* [Exercice proposé 1]:
Recopiez à l'identique les lignes des enregistrements, depuis leur début jusqu'à la ligne contenant « will click(788, 236). », celle-ci comprise.

* [Texte]:
##########
Comme l'an dernier, nous allons réserver ce mois d'août à la présentation des recueils de poésie que nous avions édités aux Cahiers de Garlaban. Cette fois entre décembre 1988 et décembre 1989. Après une première série consacrée à des poètes de langue française, nous avions souhaité mettre en valeur la poésie de langue d'Oc en nous situant au delà des querelles de graphie qui avaient été longtemps un facteur de division entre les "Provençaux" et les "Occitans". Pour nous, c'était la valeur poétique qui primait et le fait d'associer dans la collection des poètes venant des "différents côtés" de la langue d'Oc devait sonner comme un appel à l'unité. Le premier à y répondre fut Jòrgi Reboul, le grand aîné que nous avons déjà eu l'occasion de présenter dans ce blog sous la plume de Jean-Marie Petit. Le second fut André Resplandin, le troisième Charles Galtier et enfin le quatrième Daniel Biga. Nous nous attarderons sur chacun d'entre eux au moment où nous présenterons leur recueil. Mais commençons par celui de Jòrgi Reboul, Mesclas. dont j'ai eu l'occasion de raconter les circonstances de l'édition. C'était en avril 1994 à Septèmes-les-Vallons, lors d'un colloque consacré à Jòrgi Reboul :
... En
1987, nous eûmes l’opportunité de nous lancer dans l’édition. Après une série
de quatre recueils en langue française, nous n’avions qu’une idée, publier des
poètes en Oc et tout naturellement c’est vers Jòrgi Reboul que nous nous sommes
tournés pour ouvrir notre collection.
Notre
principe était simple, proposer à raison
d’un cahier par trimestre, sur une année, quatre recueils consacrés chacun à un
poète, sans parti-pris de graphie, la force poétique étant prioritaire pour
nous. Ainsi sur cette première série étaient prévus : Jòrgi Reboul, André
Resplandin que le Prix Mistral de 1986 avait fait découvrir à un plus large
public, Charles Galtier lié à Jòrgi Reboul, et Daniel Biga, ce poète de Nice, iconoclaste,
présenté pour la circonstance par un long texte de Yves Rouquette,
intitulé : Au dernier des Mohicans.
Se
tracent parfois de nouveaux cercles autour d’hommes déjà réunis dans le passé.
Au sommaire du numéro de juillet à décembre 1963 de la revue Oc[1],
j’ai eu la surprise de trouver les noms de Daniel Biga, Yves Rouquette et Jòrgi
Reboul pour une prose géographique.
Dans la réalisation concrète
de son recueil, Jòrgi Reboul se révéla
être à l’image de sa poésie, à l’image de l’homme debout allant toujours plus
loin devant.
La vie a voulu qu’il retrouve
des forces durant les mois où nous avons travaillé ensemble. Il avait alors 87
ans et n’a cessé de nous émerveiller par sa vitalité d’esprit et son ardeur à
vouloir que tout avance comme il se devait. C’est par exemple, par les
bulletins de souscription adressés qu’il a permis à notre initiative d’aboutir.
##########
* [Données de la tâche]:
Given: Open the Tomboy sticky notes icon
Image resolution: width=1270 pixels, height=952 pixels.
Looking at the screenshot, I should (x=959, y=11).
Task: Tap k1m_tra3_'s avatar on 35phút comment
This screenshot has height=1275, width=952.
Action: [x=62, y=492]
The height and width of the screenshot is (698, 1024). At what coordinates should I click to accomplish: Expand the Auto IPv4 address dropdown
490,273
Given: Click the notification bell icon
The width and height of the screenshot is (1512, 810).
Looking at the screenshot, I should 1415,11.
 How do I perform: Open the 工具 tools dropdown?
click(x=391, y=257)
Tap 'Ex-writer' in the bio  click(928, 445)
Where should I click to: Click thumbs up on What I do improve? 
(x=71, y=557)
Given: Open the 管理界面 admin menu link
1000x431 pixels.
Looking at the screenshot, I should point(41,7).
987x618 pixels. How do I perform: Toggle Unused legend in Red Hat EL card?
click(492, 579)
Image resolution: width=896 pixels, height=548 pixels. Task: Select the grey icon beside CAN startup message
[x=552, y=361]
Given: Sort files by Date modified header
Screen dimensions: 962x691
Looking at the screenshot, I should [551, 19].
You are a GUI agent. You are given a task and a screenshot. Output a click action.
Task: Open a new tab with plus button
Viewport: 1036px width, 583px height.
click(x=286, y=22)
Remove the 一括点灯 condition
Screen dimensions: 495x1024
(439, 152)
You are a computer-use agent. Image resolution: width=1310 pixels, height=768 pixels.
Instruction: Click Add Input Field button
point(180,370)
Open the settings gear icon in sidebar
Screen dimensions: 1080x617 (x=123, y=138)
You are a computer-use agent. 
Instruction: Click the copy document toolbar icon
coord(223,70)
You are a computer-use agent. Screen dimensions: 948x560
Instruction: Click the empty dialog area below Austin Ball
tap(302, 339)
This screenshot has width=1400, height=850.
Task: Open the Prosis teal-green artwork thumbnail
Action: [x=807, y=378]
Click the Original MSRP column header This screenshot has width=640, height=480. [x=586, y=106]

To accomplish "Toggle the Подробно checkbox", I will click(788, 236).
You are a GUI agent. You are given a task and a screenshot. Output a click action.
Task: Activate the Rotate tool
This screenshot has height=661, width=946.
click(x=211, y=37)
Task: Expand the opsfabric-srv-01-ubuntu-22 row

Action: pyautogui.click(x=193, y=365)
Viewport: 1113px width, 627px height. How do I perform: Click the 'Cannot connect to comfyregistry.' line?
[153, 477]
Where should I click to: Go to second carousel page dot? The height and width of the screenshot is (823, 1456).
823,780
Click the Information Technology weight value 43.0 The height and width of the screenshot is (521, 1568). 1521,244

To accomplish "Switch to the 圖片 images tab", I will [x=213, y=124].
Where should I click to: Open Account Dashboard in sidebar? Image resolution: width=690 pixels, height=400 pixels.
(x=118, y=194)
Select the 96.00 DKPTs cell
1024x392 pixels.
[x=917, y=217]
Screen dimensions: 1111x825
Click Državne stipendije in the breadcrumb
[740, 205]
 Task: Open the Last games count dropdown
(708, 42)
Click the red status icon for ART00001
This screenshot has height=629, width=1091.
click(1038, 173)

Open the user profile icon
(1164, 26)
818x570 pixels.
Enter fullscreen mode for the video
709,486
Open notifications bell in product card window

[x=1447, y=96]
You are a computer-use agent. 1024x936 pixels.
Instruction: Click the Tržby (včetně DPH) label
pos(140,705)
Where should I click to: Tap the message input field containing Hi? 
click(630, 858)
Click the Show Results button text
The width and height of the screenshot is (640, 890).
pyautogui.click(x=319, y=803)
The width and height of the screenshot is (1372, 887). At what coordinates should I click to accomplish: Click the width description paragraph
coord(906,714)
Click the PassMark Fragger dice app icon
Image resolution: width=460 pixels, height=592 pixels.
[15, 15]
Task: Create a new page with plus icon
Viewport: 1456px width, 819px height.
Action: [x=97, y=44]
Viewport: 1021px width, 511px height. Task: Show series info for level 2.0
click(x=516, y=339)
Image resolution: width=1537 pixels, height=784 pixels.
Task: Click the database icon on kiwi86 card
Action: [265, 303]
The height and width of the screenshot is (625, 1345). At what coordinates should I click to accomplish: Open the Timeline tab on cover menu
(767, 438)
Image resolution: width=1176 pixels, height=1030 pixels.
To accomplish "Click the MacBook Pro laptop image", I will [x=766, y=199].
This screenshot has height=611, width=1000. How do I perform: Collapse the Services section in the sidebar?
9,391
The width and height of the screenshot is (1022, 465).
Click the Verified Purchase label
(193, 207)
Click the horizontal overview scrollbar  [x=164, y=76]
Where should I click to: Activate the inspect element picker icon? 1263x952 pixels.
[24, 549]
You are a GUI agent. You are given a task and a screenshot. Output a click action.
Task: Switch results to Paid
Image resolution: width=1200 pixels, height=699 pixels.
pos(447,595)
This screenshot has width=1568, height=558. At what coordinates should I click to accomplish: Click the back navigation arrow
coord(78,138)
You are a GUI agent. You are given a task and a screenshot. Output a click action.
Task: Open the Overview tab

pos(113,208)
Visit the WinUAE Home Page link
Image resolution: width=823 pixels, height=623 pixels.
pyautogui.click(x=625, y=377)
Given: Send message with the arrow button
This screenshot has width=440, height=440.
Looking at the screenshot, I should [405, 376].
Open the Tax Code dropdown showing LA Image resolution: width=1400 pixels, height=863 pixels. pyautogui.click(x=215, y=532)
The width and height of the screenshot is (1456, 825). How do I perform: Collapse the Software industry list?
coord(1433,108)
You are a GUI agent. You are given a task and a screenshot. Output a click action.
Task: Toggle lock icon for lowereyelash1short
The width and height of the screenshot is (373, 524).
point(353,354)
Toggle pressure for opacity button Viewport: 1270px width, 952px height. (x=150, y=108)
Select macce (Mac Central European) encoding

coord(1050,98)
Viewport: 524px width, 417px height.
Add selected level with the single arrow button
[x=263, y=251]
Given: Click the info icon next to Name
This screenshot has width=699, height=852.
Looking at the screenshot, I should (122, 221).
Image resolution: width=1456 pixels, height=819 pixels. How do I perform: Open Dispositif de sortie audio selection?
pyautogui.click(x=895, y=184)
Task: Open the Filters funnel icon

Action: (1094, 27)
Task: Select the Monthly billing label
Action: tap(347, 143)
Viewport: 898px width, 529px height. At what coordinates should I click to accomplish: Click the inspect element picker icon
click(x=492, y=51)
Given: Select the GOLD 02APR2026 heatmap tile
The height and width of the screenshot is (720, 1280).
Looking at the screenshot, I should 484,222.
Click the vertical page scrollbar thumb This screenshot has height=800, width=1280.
##########
* [Exercice proposé 2]:
Rédigez la suite du texte sur l'édition du recueil de Jòrgi Reboul, à partir de sa dernière phrase.

* [Résultat 1]:
Given: Open the Tomboy sticky notes icon
Image resolution: width=1270 pixels, height=952 pixels.
Looking at the screenshot, I should (x=959, y=11).
Task: Tap k1m_tra3_'s avatar on 35phút comment
This screenshot has height=1275, width=952.
Action: [x=62, y=492]
The height and width of the screenshot is (698, 1024). At what coordinates should I click to accomplish: Expand the Auto IPv4 address dropdown
490,273
Given: Click the notification bell icon
The width and height of the screenshot is (1512, 810).
Looking at the screenshot, I should 1415,11.
 How do I perform: Open the 工具 tools dropdown?
click(x=391, y=257)
Tap 'Ex-writer' in the bio  click(928, 445)
Where should I click to: Click thumbs up on What I do improve? 
(x=71, y=557)
Given: Open the 管理界面 admin menu link
1000x431 pixels.
Looking at the screenshot, I should point(41,7).
987x618 pixels. How do I perform: Toggle Unused legend in Red Hat EL card?
click(492, 579)
Image resolution: width=896 pixels, height=548 pixels. Task: Select the grey icon beside CAN startup message
[x=552, y=361]
Given: Sort files by Date modified header
Screen dimensions: 962x691
Looking at the screenshot, I should [551, 19].
You are a GUI agent. You are given a task and a screenshot. Output a click action.
Task: Open a new tab with plus button
Viewport: 1036px width, 583px height.
click(x=286, y=22)
Remove the 一括点灯 condition
Screen dimensions: 495x1024
(439, 152)
You are a computer-use agent. Image resolution: width=1310 pixels, height=768 pixels.
Instruction: Click Add Input Field button
point(180,370)
Open the settings gear icon in sidebar
Screen dimensions: 1080x617 (x=123, y=138)
You are a computer-use agent. 
Instruction: Click the copy document toolbar icon
coord(223,70)
You are a computer-use agent. Screen dimensions: 948x560
Instruction: Click the empty dialog area below Austin Ball
tap(302, 339)
This screenshot has width=1400, height=850.
Task: Open the Prosis teal-green artwork thumbnail
Action: [x=807, y=378]
Click the Original MSRP column header This screenshot has width=640, height=480. [x=586, y=106]

To accomplish "Toggle the Подробно checkbox", I will click(788, 236).

* [Résultat 2]:
Il avait tenu à ce que figure à la fin du recueil la tiera deis amics,
la liste des souscripteurs et l’on peut y trouver plus d’une soixantaine de
noms.
Il m’avait demandé une
préface. Quel geste généreux pour un poète comme lui, adressé à quelqu’un qui
fait ses premiers pas en poésie.
Le recueil fut construit sur
un choix de textes pris parmi ses précédentes publications. Il est intéressant
de noter ce que Jòrgi Reboul a voulu retenir.
Mesclas commence par Marignane
et le célèbre vers : Je suis né longtemps après ma naissance. Il se
termine par Sans adieu dédié à
Antoine Richard, paysan de Trets, écrivain provençal, archéologue. «J’arriverai/coiffé
du rouge bonnet latin/ pareillement à Calendal » lui écrit « Là-haut
plus loin que les étoiles » Jòrgi Reboul en poursuivant :
« Je t’apporterai
de mes Restanques que tu
parrainais
des roses sauvages
pour fleurir nos propos.
Et puis… nous attendrons les
autres. »
Les autres et tout ce qui est le plus précieux au
cœur, à la pensée, dans la mémoire de Jòrgi Reboul est consigné dans ce
recueil.
Je ne peux citer les 26
poèmes choisis. Voici simplement quelques titres qui parlent d’eux-mêmes :
A Gil[2],
Je partirai, A la jeunesse, L’Homme à la martelière (aux
poètes de Marsyas), Jaillissement, J’ai suivi l’étroit sentier,
Aller loin toujours, Notre frère (le poème est dédié à Charles
Camproux), Guy Martin, La vieille ne voulait jamais mourir, Le
sarcophage (dédié à Madame Joseph d’Arbaud[3]).
Nous avions prévu une table
des matières, tout simplement, pour présenter les poèmes contenus dans le
recueil. Je revois encore Jòrgi Reboul chercher un mot plus original, se
plonger dans le Trésor du Felibrige[4]
et proposer Cabedeu, une sorte de petite pelote. On tire un fil comme on
tire un poème et les autres suivent.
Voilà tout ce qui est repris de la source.